- Directions: Copy out every line of the data that has the word "computer" somewhere in it.

- Records provided:
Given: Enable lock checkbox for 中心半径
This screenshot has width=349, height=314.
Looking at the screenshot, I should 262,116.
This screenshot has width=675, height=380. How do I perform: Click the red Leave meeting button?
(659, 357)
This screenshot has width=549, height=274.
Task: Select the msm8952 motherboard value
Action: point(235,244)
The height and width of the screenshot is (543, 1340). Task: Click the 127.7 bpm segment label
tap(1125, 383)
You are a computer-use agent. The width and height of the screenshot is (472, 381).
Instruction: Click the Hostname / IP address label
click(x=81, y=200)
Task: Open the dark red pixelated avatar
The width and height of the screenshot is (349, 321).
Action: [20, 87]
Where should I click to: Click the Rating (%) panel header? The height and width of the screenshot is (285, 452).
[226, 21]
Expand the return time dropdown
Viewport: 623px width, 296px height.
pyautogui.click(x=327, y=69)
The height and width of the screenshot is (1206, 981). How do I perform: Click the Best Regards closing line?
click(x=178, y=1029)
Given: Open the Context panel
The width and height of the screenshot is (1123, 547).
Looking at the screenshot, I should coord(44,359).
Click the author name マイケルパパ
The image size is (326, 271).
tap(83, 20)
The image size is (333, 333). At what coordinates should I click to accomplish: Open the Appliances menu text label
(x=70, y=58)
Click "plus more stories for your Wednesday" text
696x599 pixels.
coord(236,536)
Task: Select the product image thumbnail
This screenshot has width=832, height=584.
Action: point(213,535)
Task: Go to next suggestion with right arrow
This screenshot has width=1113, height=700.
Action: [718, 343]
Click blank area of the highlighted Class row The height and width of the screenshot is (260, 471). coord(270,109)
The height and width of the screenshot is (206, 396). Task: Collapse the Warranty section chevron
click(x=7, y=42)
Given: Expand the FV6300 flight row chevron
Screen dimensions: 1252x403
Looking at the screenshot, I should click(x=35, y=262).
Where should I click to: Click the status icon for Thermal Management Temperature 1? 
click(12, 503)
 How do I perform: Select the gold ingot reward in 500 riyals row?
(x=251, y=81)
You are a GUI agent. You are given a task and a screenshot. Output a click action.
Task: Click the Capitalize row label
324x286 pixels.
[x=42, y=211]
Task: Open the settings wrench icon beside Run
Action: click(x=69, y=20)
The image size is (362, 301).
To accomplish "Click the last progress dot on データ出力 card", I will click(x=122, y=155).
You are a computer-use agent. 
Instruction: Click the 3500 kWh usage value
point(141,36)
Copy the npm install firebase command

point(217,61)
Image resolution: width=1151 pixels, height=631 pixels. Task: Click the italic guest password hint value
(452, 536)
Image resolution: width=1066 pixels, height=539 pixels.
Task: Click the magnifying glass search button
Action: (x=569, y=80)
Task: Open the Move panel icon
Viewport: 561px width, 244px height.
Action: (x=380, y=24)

- Answer section:
You are a computer-use agent. The width and height of the screenshot is (472, 381).
You are a computer-use agent. 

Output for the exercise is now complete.